◆ AIM OF THE EXERCISE
When a line of the records contains "agent", copy it.

◆ EXTRACTED RECORDS
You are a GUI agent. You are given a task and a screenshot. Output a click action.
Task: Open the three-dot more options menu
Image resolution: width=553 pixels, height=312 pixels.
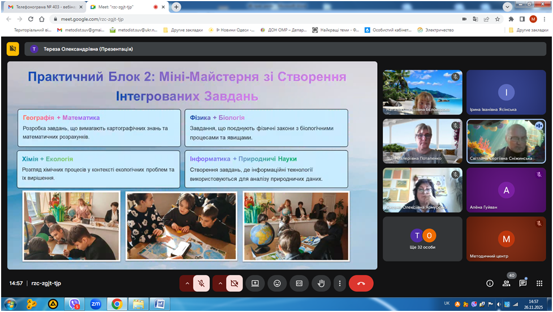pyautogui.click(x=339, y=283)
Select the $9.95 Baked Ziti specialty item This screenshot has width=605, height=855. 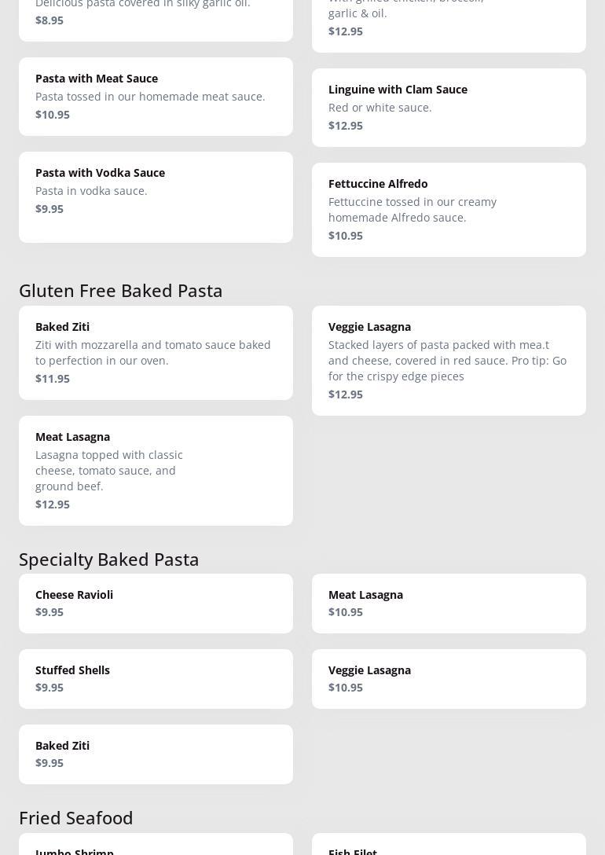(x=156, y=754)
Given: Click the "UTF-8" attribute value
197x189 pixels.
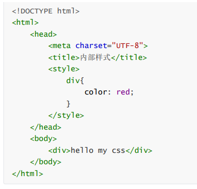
==
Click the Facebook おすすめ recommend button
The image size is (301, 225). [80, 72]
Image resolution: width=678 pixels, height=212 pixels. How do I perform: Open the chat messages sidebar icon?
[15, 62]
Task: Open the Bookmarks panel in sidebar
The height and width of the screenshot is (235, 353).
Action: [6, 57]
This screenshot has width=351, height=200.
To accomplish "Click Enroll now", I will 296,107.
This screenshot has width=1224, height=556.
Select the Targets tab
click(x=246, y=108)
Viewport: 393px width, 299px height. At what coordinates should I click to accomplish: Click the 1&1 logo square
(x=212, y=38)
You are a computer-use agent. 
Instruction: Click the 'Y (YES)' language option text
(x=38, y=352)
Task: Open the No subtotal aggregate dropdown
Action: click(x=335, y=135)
--
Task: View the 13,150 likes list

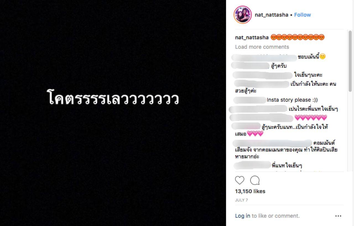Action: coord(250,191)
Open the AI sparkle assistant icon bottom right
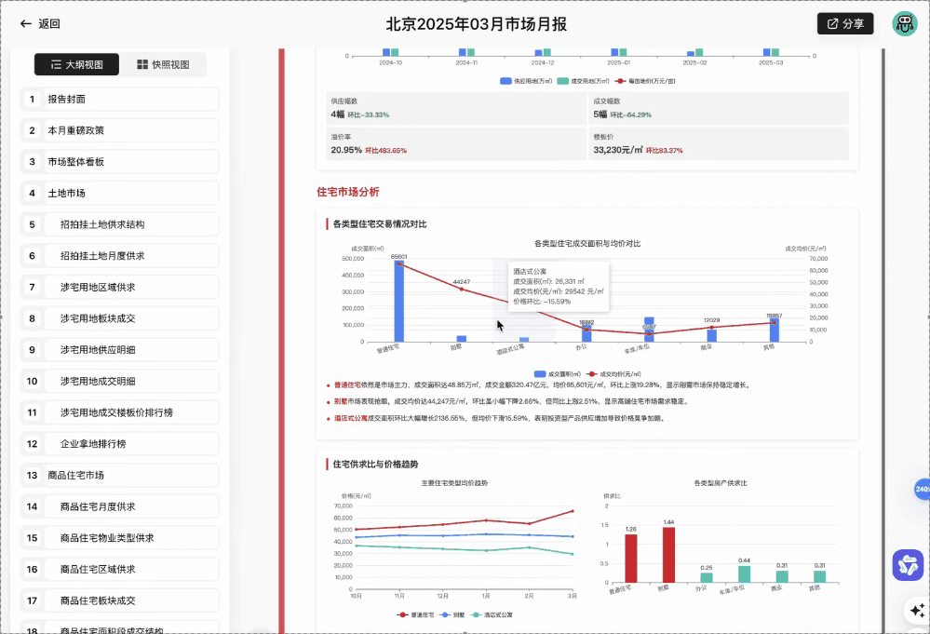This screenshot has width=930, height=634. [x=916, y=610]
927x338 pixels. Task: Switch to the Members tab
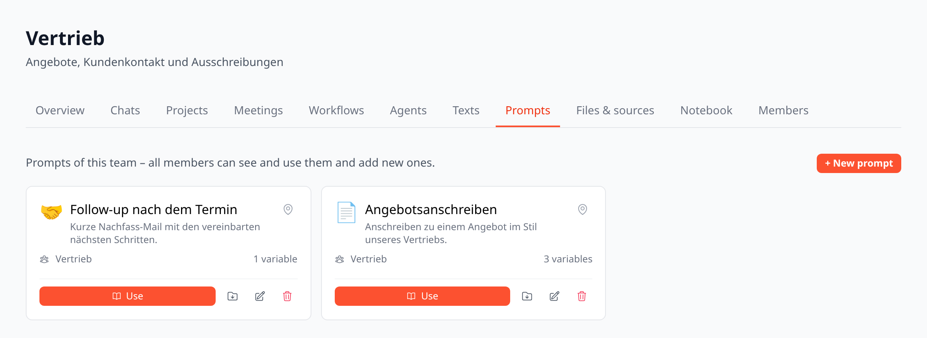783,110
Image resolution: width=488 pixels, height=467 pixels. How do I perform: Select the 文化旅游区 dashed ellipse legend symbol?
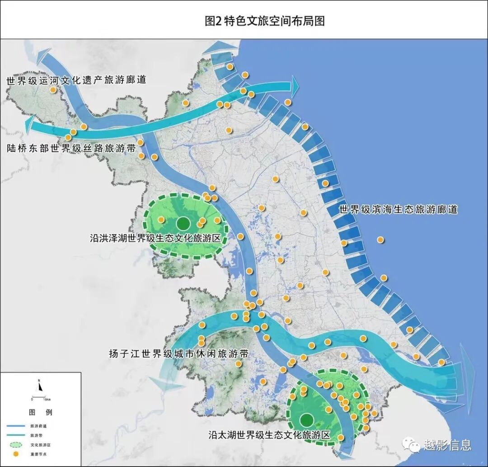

◆ EXERCISE RESULT
You are a GUI agent. You are given a task and a screenshot. Output a click action.
You are a computer-use agent. 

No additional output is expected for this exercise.